The response should repeat word for word every line below from the one with "Open the FAQ page" to the one with "The height and width of the screenshot is (267, 493).", inclusive, and nothing else; leave pictures out.

┌─ AVAILABLE RECORDS

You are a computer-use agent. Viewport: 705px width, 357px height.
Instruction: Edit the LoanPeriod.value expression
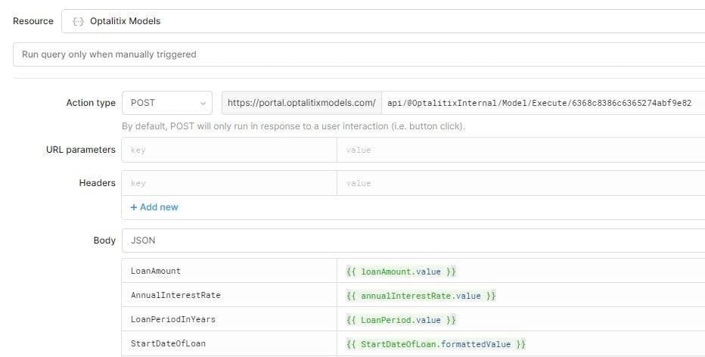520,319
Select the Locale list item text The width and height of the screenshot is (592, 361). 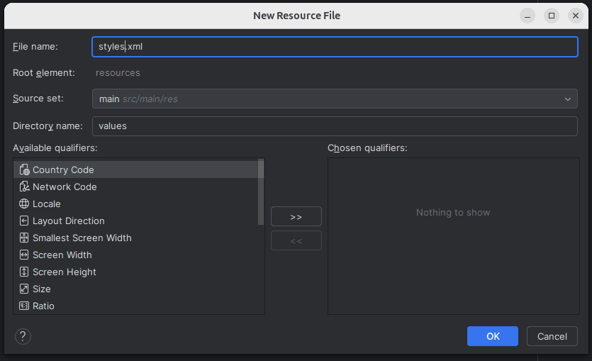pos(47,204)
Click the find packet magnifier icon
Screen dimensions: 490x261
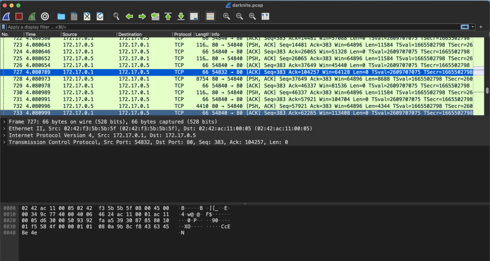116,16
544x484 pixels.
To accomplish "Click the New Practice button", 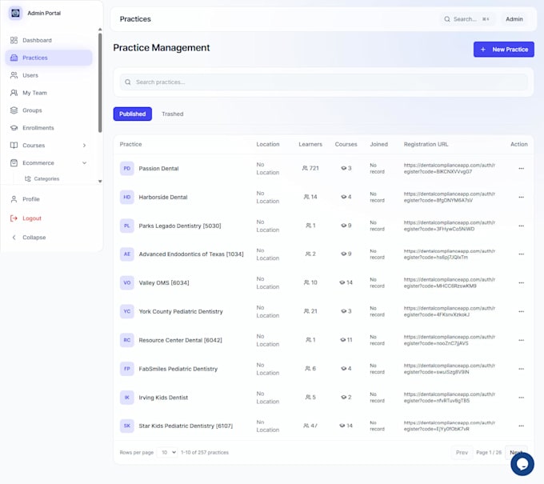I will (x=504, y=50).
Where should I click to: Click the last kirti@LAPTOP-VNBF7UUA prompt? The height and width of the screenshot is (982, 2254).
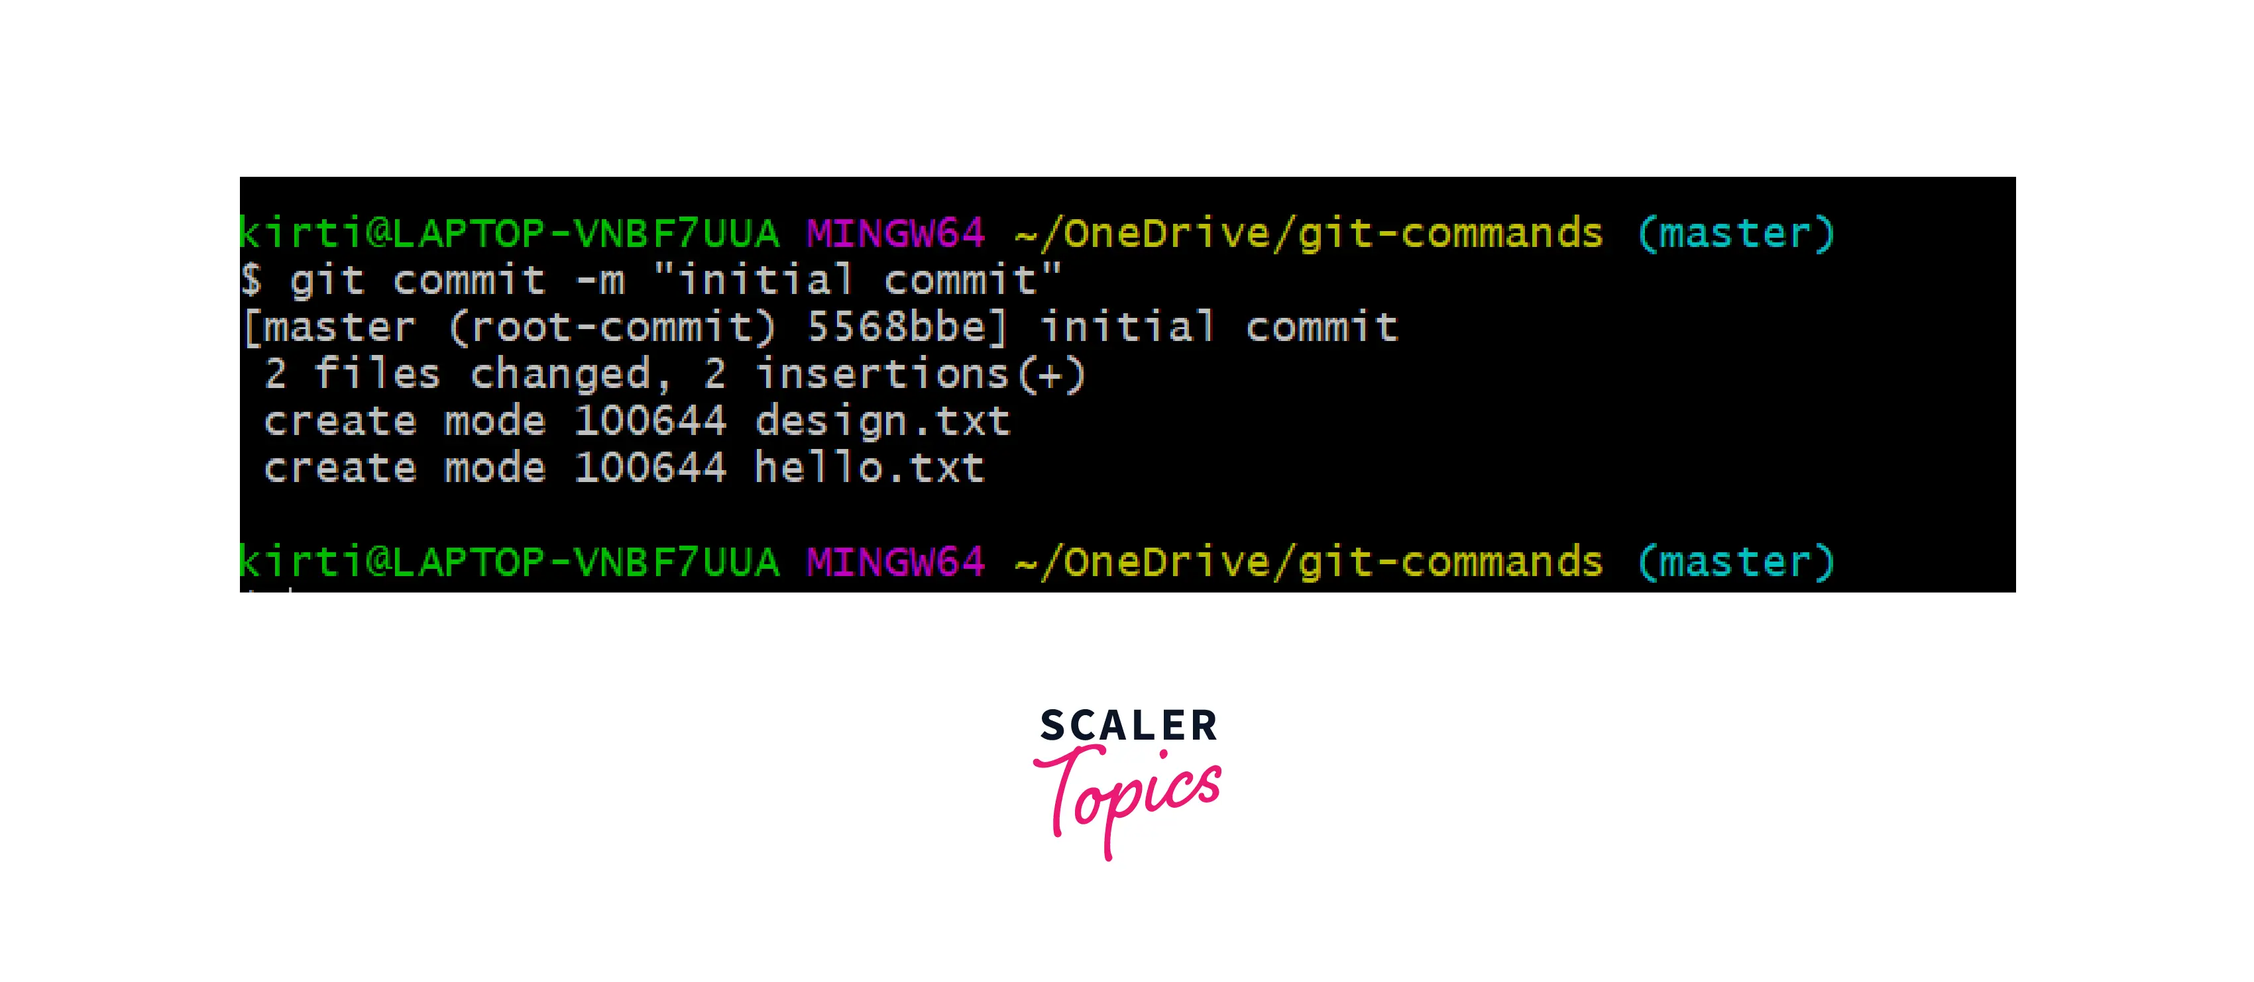(509, 561)
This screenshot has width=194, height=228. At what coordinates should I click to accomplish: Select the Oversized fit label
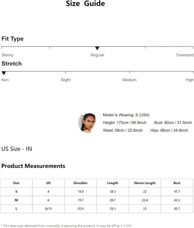(x=184, y=55)
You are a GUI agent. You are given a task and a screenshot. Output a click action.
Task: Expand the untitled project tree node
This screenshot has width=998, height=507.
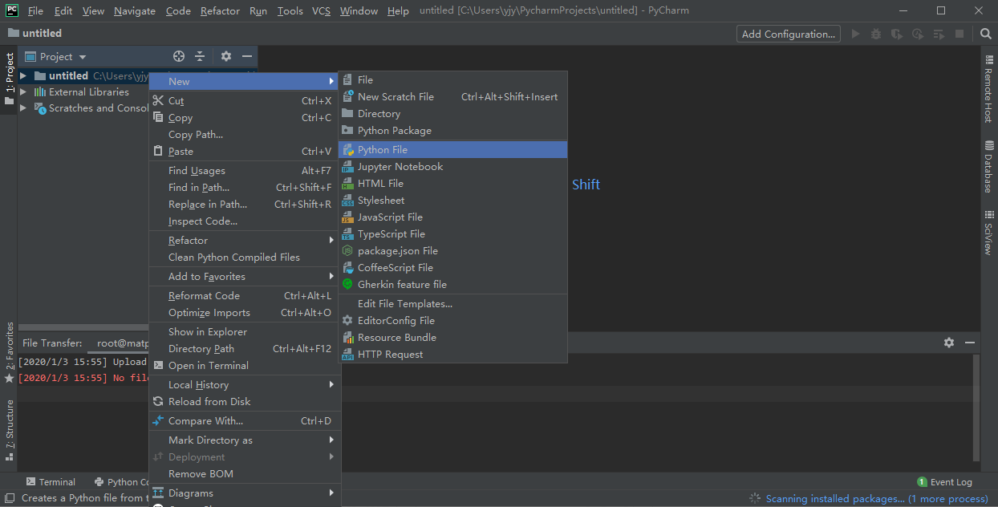point(23,75)
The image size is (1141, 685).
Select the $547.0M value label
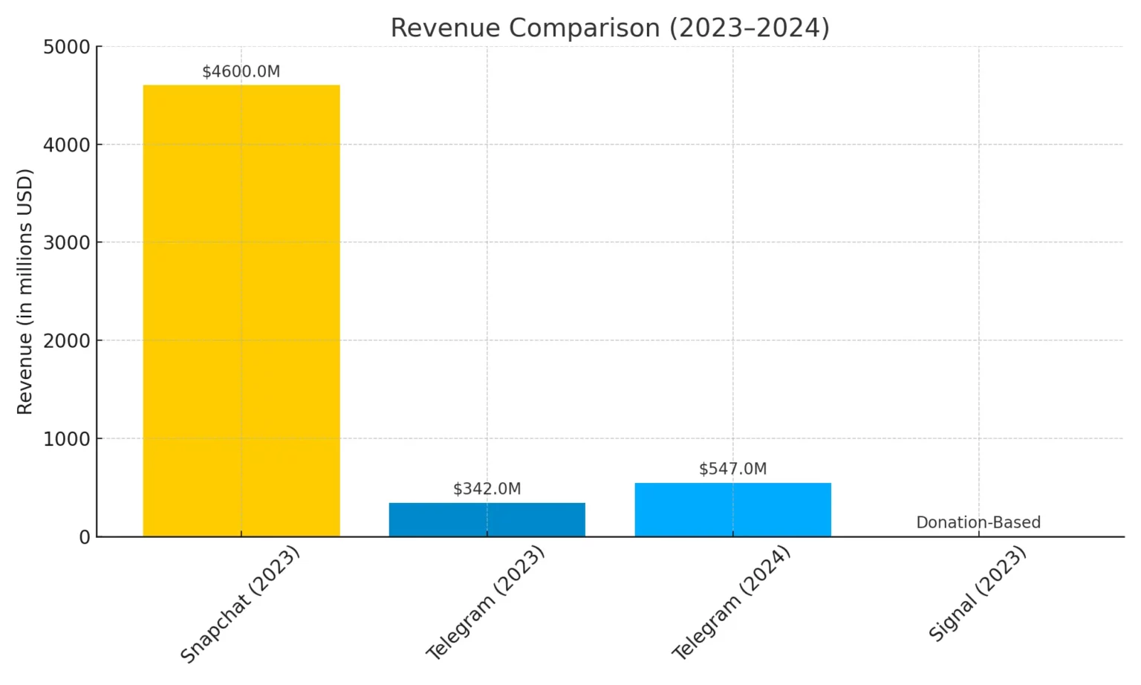(733, 469)
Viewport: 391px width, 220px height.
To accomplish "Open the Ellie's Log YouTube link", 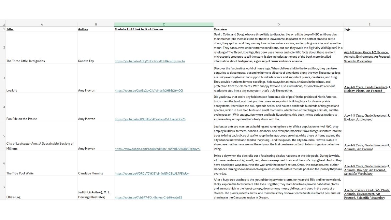I will (x=148, y=198).
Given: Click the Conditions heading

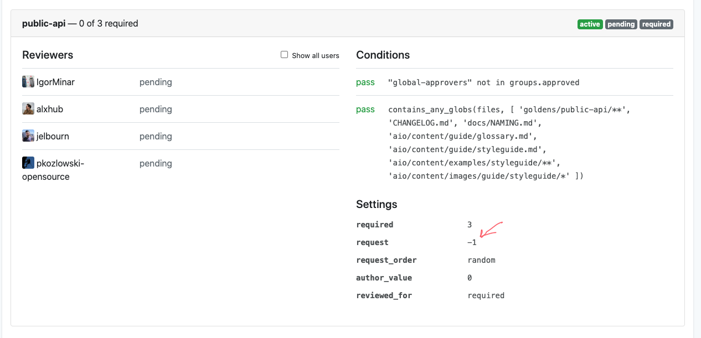Looking at the screenshot, I should tap(383, 55).
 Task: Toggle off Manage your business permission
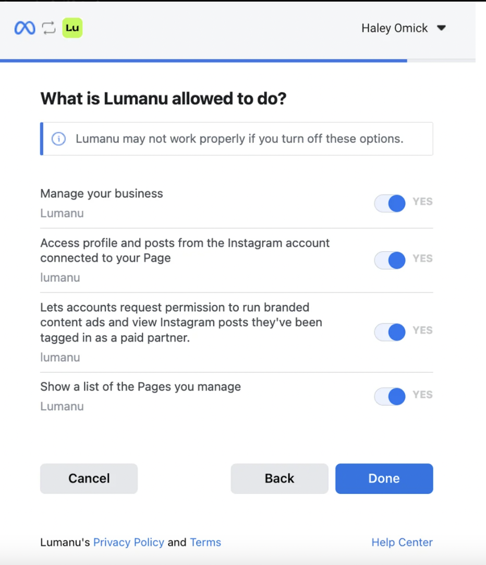point(390,203)
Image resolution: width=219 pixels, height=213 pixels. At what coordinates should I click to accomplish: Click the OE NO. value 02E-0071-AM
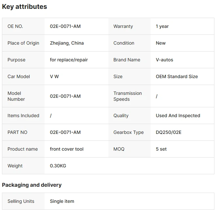point(65,26)
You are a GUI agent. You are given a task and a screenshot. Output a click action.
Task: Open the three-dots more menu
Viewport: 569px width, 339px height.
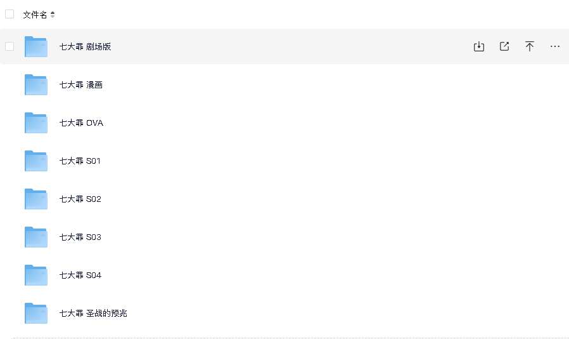(x=555, y=46)
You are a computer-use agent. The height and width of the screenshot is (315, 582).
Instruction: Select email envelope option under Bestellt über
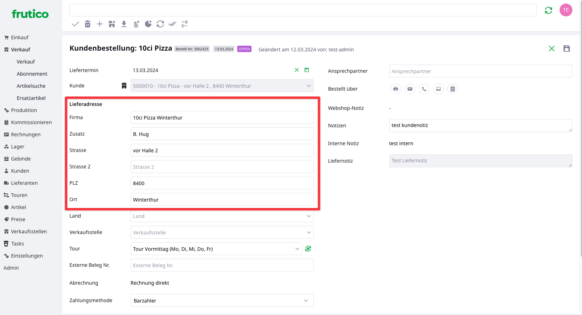(410, 89)
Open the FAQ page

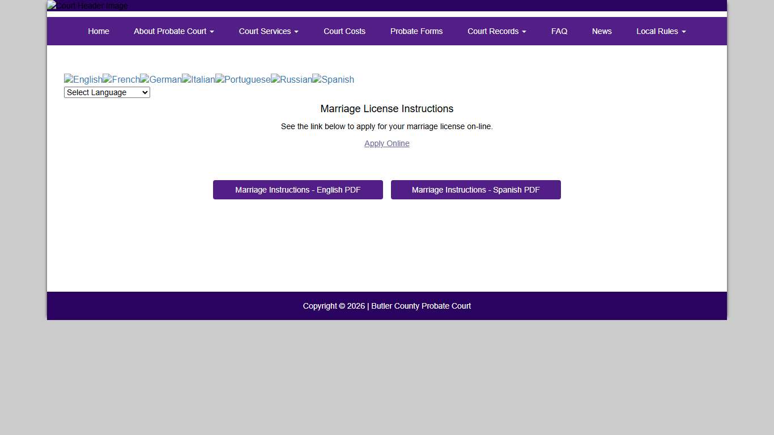(x=559, y=31)
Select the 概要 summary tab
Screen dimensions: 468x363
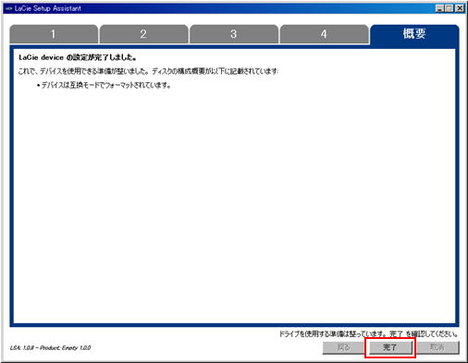414,34
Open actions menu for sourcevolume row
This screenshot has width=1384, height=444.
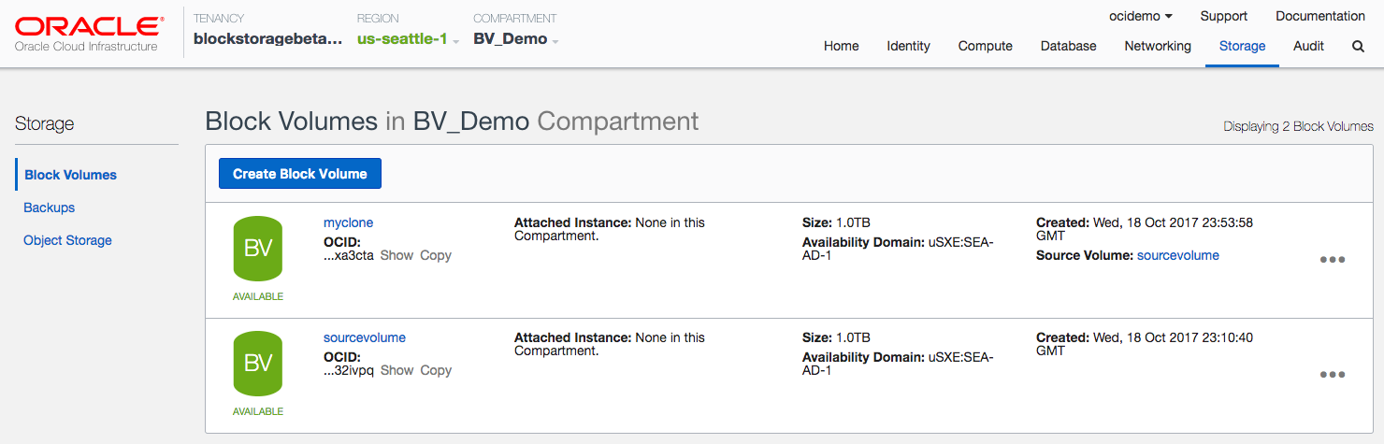click(x=1332, y=375)
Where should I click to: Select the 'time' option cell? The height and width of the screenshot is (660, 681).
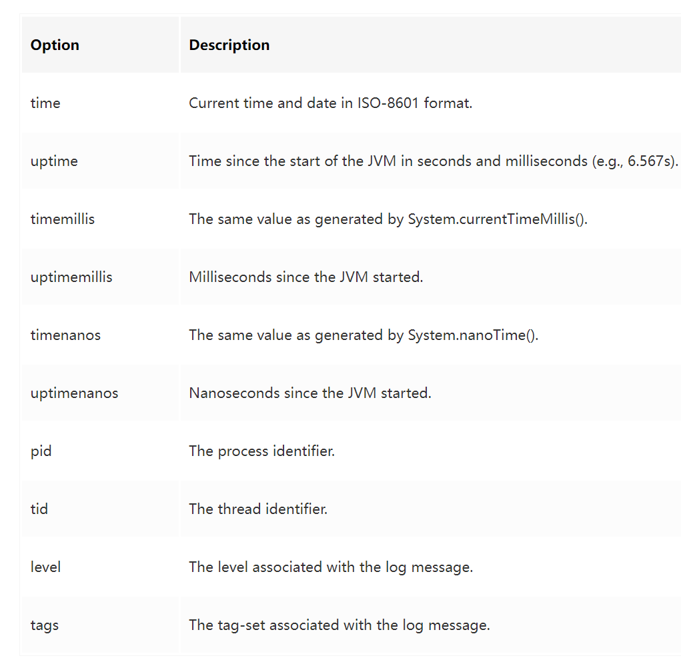click(100, 103)
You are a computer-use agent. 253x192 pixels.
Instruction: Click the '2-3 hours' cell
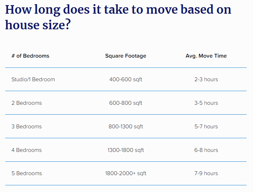pos(206,79)
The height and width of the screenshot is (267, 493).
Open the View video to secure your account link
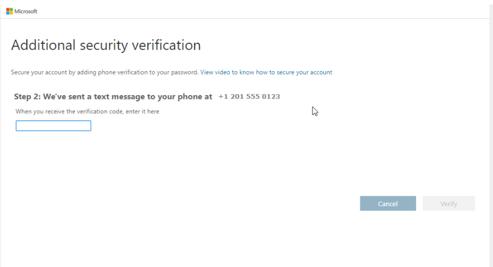click(x=266, y=72)
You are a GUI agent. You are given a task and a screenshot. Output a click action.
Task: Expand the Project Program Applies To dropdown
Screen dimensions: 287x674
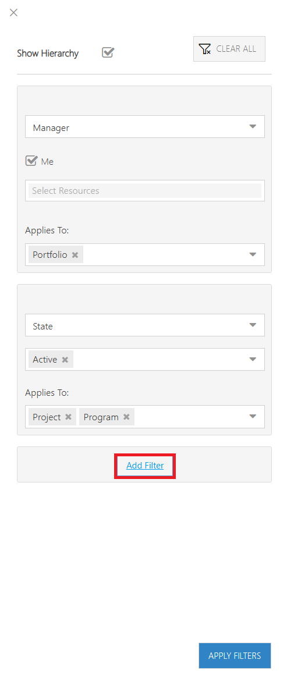coord(253,417)
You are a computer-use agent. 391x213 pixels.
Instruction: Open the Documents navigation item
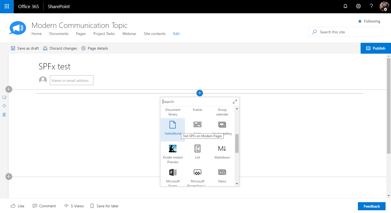tap(59, 34)
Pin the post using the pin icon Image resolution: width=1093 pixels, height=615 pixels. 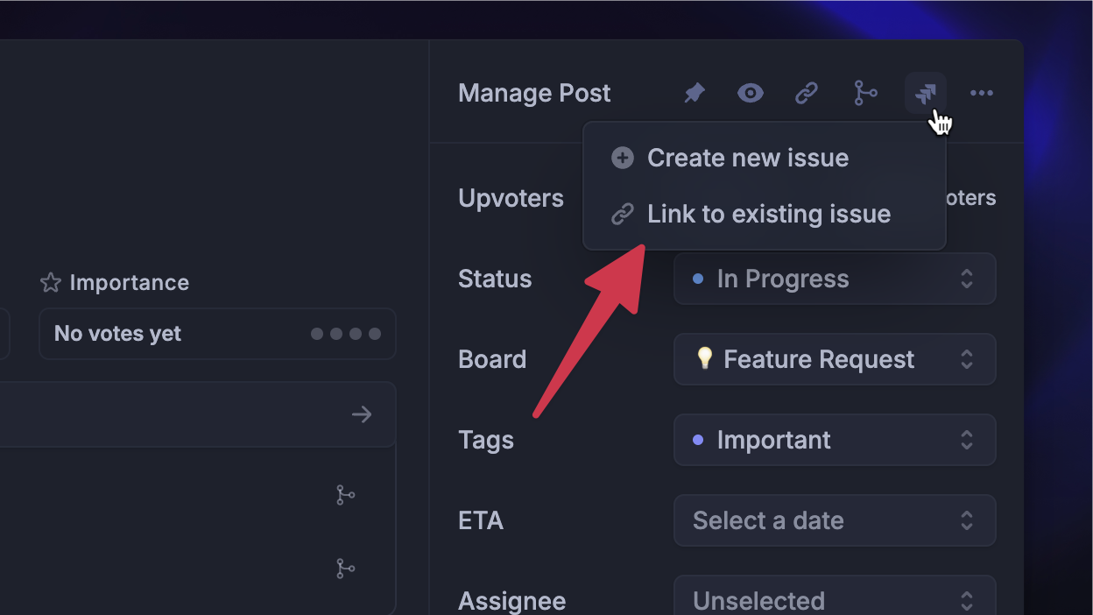pyautogui.click(x=694, y=93)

└─

RESPONSE FOR THIS EXERCISE
Open the FAQ page

(x=559, y=31)
Select the 概要 summary tab
Screen dimensions: 468x363
414,34
Open actions menu for sourcevolume row
This screenshot has width=1384, height=444.
click(x=1332, y=375)
Where should I click to: Select the 'time' option cell? The height and width of the screenshot is (660, 681).
click(100, 103)
You are a computer-use agent. 253x192 pixels.
Instruction: Click the '2-3 hours' cell
pos(206,79)
The height and width of the screenshot is (267, 493).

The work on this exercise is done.